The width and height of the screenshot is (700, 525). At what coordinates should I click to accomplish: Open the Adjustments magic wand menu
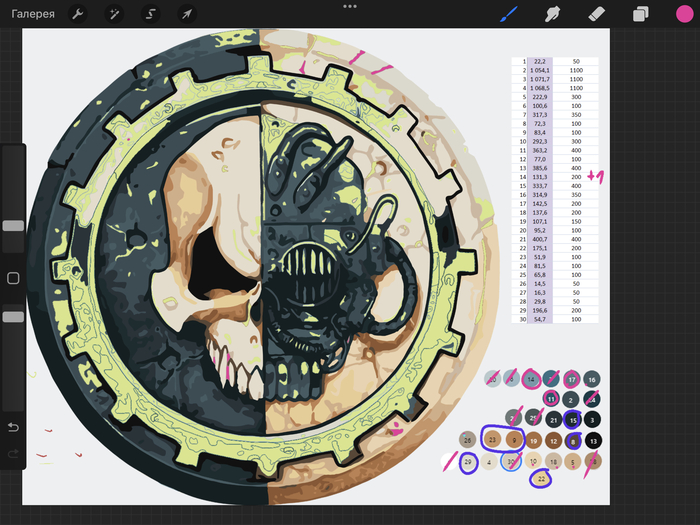click(114, 14)
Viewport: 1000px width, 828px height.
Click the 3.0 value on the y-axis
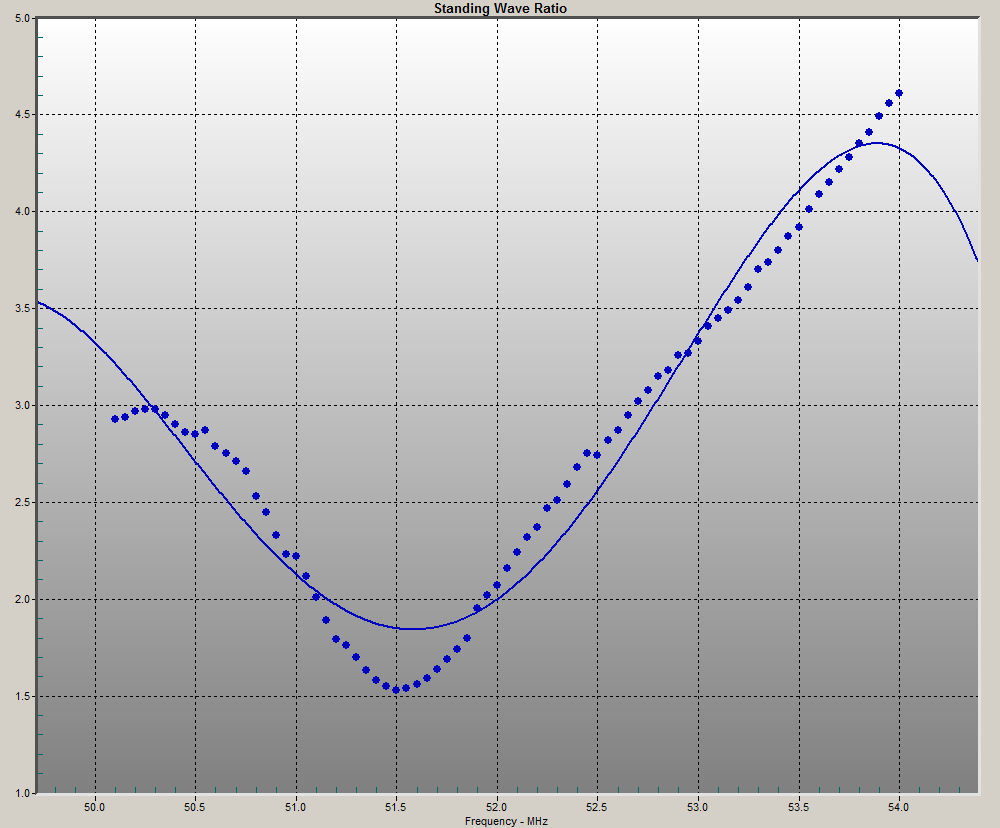[22, 406]
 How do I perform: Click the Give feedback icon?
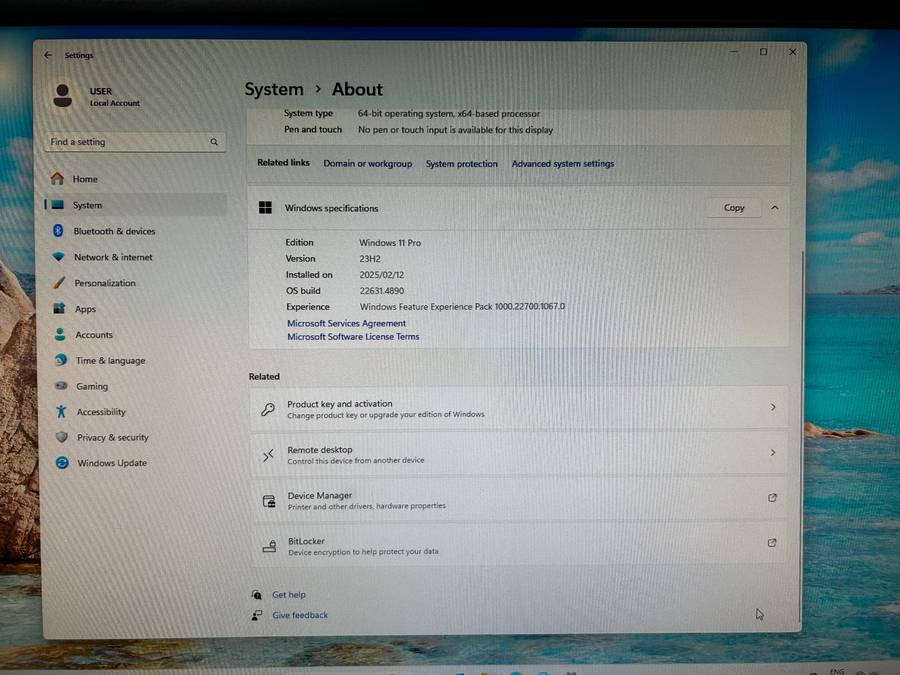(258, 615)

- _BRIEF_
Please copy word for word the entries from the line containing "Viewport: 1000px width, 828px height." through the end of the entries, both ends included, and leave the pictures out.

- _FULL RESPONSE_
Viewport: 1000px width, 828px height.
Click the 3.0 value on the y-axis
[22, 406]
 How do I perform: Click the Give feedback icon?
(258, 615)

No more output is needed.